Data supplied:
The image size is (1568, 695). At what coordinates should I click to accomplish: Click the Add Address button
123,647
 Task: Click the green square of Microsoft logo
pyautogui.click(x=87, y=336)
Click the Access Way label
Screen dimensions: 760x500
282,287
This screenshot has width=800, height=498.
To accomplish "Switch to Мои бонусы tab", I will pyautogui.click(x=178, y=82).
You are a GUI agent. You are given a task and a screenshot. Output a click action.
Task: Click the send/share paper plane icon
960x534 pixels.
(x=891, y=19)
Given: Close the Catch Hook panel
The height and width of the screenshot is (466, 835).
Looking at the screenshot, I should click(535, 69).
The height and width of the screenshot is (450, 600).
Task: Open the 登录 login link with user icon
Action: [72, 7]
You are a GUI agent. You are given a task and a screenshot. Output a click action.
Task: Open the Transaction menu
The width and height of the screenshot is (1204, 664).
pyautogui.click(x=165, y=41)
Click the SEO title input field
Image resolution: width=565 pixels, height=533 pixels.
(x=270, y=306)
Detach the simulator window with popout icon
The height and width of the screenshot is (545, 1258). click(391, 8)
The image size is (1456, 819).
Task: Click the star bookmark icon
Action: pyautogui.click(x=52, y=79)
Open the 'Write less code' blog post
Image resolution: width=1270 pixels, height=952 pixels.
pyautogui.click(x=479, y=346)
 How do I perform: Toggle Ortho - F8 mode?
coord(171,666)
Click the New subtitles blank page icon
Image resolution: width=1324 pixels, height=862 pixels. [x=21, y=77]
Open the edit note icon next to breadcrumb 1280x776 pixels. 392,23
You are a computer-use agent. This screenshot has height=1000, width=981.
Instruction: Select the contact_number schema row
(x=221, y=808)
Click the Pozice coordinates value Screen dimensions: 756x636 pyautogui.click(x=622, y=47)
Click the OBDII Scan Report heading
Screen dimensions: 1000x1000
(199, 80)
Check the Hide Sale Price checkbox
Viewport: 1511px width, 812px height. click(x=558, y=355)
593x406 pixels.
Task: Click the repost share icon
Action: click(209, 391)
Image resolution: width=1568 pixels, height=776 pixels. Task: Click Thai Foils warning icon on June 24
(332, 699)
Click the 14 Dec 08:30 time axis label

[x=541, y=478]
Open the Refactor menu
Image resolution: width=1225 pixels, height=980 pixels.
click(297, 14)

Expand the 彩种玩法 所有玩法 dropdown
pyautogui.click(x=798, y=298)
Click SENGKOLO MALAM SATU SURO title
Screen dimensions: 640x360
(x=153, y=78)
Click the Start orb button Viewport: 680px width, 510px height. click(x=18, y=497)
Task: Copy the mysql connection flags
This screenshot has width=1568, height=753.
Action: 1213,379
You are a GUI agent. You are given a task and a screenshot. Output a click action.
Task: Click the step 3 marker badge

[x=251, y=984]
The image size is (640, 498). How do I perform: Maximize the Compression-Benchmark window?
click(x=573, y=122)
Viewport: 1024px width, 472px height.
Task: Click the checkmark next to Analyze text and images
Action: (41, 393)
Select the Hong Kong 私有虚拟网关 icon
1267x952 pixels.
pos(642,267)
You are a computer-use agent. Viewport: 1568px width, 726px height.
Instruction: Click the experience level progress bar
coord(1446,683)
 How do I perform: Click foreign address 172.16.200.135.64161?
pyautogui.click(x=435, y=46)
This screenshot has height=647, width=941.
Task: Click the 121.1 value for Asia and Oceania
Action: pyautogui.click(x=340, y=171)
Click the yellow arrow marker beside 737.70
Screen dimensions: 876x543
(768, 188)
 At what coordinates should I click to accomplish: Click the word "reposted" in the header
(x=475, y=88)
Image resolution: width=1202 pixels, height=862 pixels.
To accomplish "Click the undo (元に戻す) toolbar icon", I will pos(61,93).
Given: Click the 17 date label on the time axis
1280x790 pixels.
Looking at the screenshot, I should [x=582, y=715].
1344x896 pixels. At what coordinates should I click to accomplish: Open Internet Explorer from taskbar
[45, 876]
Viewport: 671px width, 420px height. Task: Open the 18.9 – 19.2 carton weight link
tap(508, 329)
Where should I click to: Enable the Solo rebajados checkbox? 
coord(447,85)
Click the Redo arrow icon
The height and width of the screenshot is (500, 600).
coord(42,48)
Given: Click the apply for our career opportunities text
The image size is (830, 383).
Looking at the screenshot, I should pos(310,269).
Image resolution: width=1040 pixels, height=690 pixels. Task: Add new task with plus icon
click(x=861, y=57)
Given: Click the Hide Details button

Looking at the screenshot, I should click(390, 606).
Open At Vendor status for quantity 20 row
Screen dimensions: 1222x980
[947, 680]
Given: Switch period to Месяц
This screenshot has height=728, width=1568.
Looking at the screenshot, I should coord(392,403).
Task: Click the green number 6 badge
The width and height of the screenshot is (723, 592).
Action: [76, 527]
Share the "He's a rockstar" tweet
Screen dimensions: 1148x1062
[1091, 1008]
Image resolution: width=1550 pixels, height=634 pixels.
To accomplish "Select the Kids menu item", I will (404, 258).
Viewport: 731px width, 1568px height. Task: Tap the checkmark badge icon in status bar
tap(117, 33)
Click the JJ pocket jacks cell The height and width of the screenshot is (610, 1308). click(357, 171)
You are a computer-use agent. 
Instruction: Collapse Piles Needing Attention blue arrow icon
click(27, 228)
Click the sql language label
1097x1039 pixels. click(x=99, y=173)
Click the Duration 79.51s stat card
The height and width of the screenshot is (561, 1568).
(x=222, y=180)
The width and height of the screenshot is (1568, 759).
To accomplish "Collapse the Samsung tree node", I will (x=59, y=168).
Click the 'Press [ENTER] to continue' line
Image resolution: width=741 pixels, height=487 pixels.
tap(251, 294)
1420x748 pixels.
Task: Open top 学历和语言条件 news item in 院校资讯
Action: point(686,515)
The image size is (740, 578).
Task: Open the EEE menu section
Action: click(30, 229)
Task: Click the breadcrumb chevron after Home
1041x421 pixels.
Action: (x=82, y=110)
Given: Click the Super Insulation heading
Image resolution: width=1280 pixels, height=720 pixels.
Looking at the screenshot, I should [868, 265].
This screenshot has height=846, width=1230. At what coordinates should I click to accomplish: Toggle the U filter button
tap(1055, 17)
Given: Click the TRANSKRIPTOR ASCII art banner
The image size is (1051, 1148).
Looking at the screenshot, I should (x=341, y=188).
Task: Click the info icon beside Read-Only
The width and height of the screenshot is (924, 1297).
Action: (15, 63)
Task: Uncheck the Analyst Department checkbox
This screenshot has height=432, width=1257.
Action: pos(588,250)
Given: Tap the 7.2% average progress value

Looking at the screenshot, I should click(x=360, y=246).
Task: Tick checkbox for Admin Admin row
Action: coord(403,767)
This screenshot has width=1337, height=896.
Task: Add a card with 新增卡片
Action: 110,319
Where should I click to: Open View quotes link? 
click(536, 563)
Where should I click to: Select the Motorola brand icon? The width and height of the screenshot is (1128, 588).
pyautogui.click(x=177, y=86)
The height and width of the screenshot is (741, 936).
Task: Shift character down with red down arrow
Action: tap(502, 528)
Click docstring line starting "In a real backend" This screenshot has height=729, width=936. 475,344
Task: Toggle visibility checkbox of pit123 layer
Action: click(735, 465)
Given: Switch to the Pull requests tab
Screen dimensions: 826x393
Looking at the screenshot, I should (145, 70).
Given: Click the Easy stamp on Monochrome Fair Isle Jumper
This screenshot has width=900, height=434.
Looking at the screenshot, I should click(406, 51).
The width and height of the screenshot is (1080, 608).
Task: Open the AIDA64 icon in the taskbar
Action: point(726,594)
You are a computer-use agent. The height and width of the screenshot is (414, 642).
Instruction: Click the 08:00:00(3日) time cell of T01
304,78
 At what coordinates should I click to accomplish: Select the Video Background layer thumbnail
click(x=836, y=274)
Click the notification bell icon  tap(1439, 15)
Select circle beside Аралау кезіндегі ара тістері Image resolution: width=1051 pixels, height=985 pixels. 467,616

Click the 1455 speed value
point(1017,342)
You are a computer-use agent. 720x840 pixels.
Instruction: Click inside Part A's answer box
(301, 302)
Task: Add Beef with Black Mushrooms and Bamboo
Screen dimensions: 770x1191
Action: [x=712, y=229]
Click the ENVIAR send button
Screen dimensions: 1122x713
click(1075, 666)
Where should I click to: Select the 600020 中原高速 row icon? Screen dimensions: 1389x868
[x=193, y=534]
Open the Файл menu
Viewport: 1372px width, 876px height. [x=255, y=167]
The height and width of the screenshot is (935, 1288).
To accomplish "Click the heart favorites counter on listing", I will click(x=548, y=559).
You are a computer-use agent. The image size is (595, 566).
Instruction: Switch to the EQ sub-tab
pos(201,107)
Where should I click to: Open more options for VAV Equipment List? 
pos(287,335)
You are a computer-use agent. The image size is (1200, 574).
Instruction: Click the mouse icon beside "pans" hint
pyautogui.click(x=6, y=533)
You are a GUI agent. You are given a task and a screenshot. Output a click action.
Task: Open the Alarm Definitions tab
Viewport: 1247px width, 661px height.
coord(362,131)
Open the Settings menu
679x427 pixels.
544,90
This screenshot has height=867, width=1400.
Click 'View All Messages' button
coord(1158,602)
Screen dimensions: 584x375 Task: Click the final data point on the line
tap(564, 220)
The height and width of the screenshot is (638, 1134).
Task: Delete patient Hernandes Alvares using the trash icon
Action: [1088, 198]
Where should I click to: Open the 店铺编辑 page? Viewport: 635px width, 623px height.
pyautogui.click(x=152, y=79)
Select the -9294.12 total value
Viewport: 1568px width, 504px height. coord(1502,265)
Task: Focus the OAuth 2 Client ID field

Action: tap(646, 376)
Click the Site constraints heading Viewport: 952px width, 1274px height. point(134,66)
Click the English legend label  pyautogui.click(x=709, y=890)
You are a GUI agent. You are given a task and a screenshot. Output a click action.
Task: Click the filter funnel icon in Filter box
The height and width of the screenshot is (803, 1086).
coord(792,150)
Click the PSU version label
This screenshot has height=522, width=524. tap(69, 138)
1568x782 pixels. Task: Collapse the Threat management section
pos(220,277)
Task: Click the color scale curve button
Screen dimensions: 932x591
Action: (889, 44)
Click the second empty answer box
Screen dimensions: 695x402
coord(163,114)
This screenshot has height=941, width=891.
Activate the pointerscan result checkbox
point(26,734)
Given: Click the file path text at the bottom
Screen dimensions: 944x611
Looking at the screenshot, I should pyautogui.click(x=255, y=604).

Work required: Begin at the line that has "Click the Site" in the entries above; stop after the line that has "Task: Click the filter". Transcribe exactly those lines and no others.

Finished exercise:
Click the Site constraints heading Viewport: 952px width, 1274px height. point(134,66)
Click the English legend label  pyautogui.click(x=709, y=890)
You are a GUI agent. You are given a task and a screenshot. Output a click action.
Task: Click the filter funnel icon in Filter box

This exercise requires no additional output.